Take a closer look at the neon ice-cream cone lighting up a part of Second Avenue on the Upper East Side.
It marks UES., a new scoop shop with a tiny, bubble-gum pink storefront near 88th Street. Staffers dish out flavors from banana brownie to espresso cookie, trucked in from artisanal SoCo Creamery in Great Barrington, Mass. Many patrons devour their frozen desserts and walk out the door — but they’re missing out.
An employee is always stationed beside the counter. Sidle up and say, “I’d like to see the storage room, please.” Hand over your ID, and if you’re 21 or older, you’ll be shown a door lined with 180 empty ice cream cartons that swings open to reveal a neon “I scream, you scream” sign.
You’ve found it: the secret bar.
The brainchild of owner Cortney Bond, the spot is a delightful surprise. It’s a welcome addition — and an homage — to a neighborhood often defined by two unsavory extremes when it comes to after-work entertainment: nose-in-the-air restaurants or fratty dive bars.

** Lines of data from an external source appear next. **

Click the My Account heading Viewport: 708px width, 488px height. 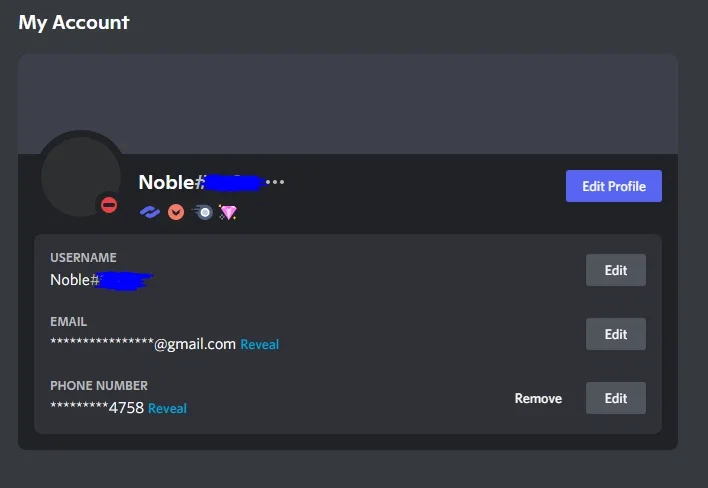click(74, 23)
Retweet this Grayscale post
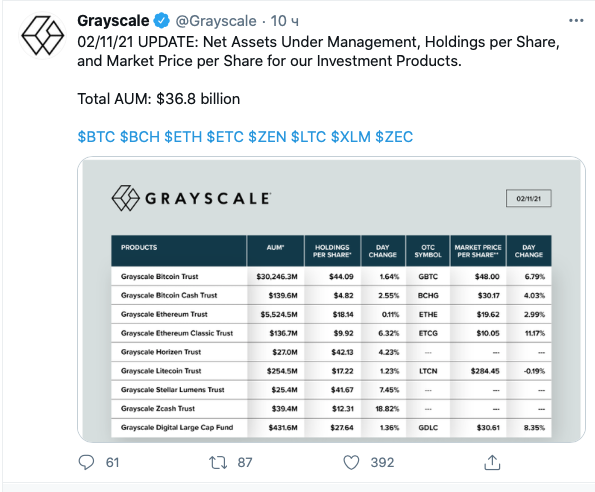Viewport: 595px width, 492px height. pyautogui.click(x=218, y=462)
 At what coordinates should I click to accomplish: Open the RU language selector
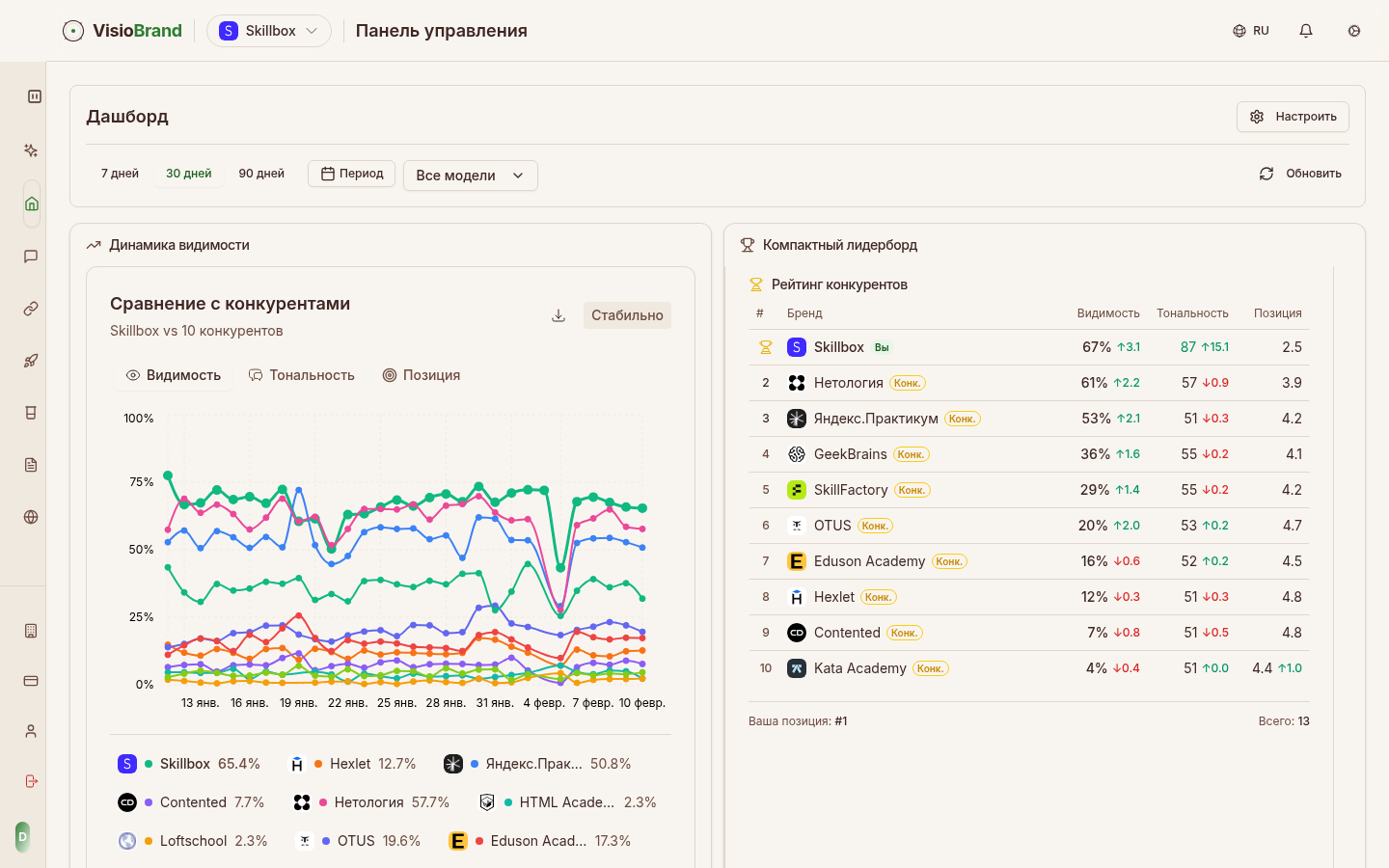pos(1251,31)
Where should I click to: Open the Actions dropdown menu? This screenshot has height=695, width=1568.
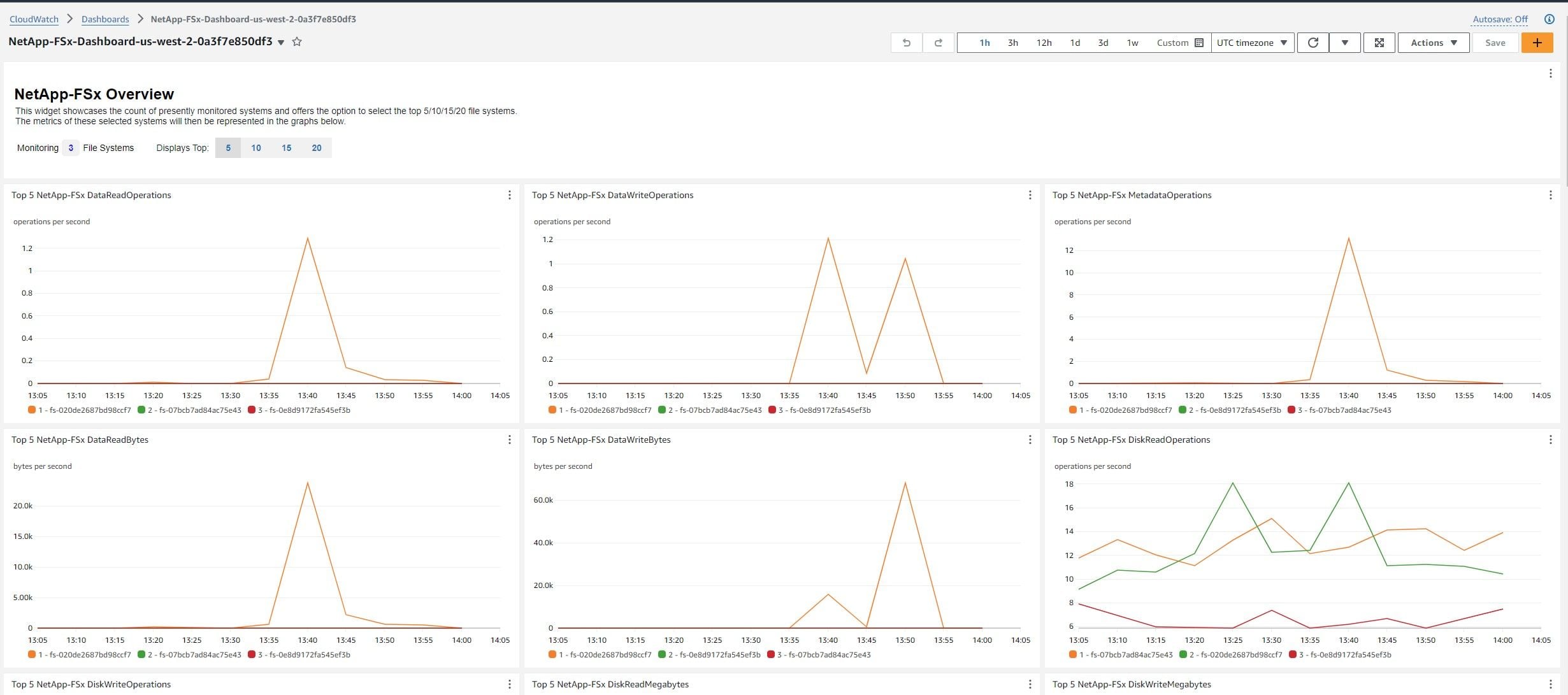(1434, 43)
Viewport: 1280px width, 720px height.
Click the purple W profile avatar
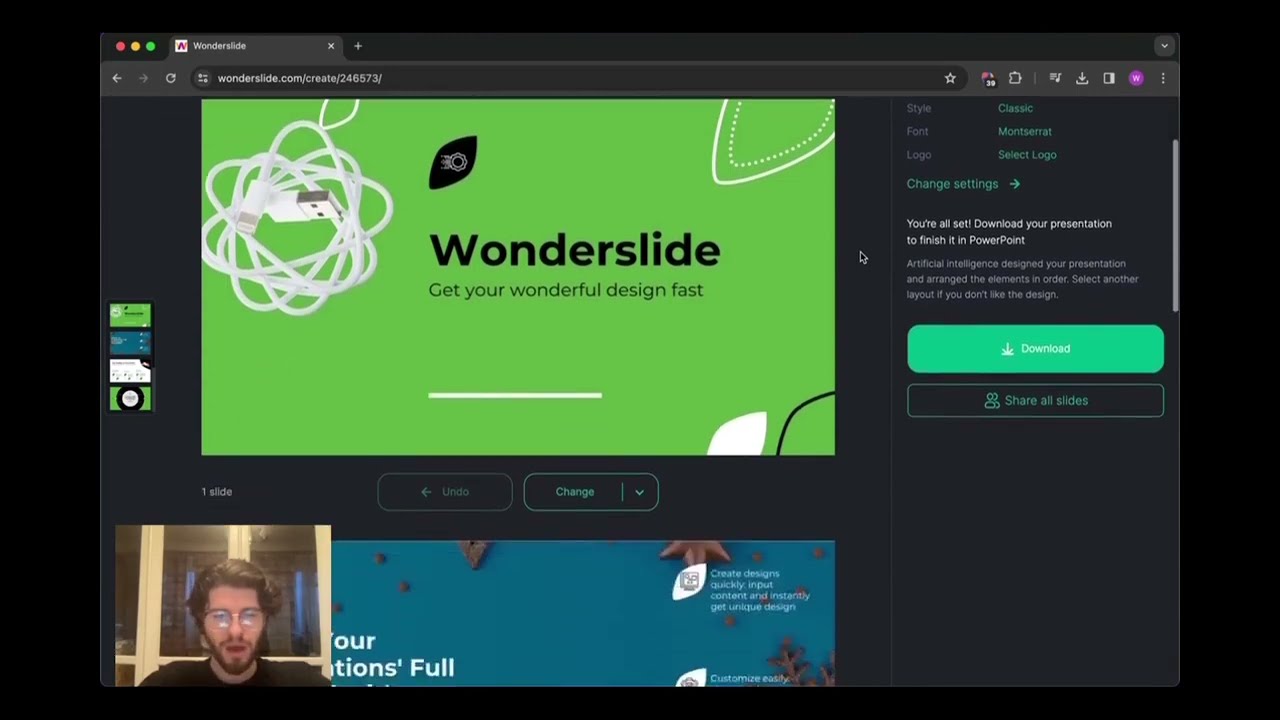coord(1136,78)
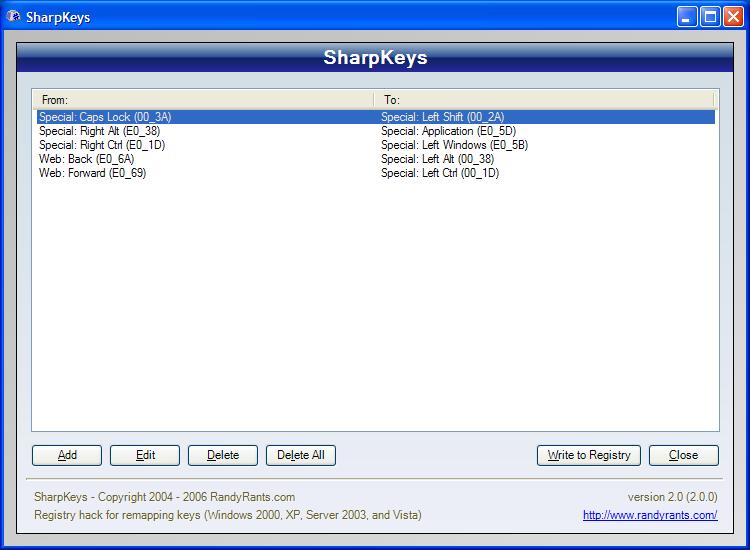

Bond, a 32-year-old Las Vegas native, was inspired by the speakeasies of 1920s Prohibition, when alcohol had to be served behind a deceptive facade. After moving to the Upper East Side a decade ago, she was dismayed by the lack of cocktail joints with class, and ice-cream shops that weren’t chain stores.
“These concepts are not just reserved for downtown,” she says. “People always say there’s nothing to do up here, or that it’s too far. That’s not true!”
Armed with know-how from managing candycentric nightclub Sugar Factory and the VIP suites at Yankee Stadium, Bond wanted to strike out on her own.
She looked at more than 100 spaces on the Upper East Side over two and a half years before finding 1,500 square feet — formerly two studio apartments and a threading salon — in November 2016. A yearlong renovation has yielded a decadent bar with a vintage vibe that serves some creative and unique drinks.
In the hidden back room, guests recline on tufted banquettes under exposed brick, chandeliers and gilded picture frames. The glowing bar, lined with stools upholstered in hot pink and studs, is stacked with exotic liqueurs and house-made syrups.
Most prominent is a painting of Notorious B.I.G. — the late rapper’s funeral was held a few blocks away at the Frank E. Campbell Funeral Chapel on Madison Avenue — flanked by others with Upper East Side connections: oil magnate John D. Rockefeller, designer Vera Wang, Jackie Kennedy Onassis and Martin Scorsese.
Bond also masterminded the drinks (about $15), named after area institutions, from Gracie Mansion to the Metropolitan Museum of Art.
Other popular cocktails include Girls Gossip on the East (rosé, tequila and prosecco, topped with melon balls and a strip of corn husk lit on fire) and Next Stop Hunter College (chocolate stout, cookie butter spread and chocolate ice cream), which each come in a cone-shaped glass. Another playful order, Tea at the Carlyle, comes in an antique cup with a lollipop and Pop Rocks on the side.
To keep things classy, Bond has instituted a strict dress code, banning athletic wear, hats and sneakers. And Yelp commenters have lambasted her for it.
“Honey, this is the Upper East Side,” Bond says. “We just want to keep [the] integrity and ambiance of the space.”
It doesn’t seem to deter a diverse crowd of early adopters. (Bond says Alec Baldwin walked in a few weeks ago.)
“I have the CEO of a hedge fund enjoying his bottle of wine with his black [American Express card], and then I have a young couple on a Tinder date sitting right next to him,” Bond says. “I’ve got an old record player with 45s, and then I’ve got a table covered with sprinkles that all the Instagrammers love. It shouldn’t just be one or the other.”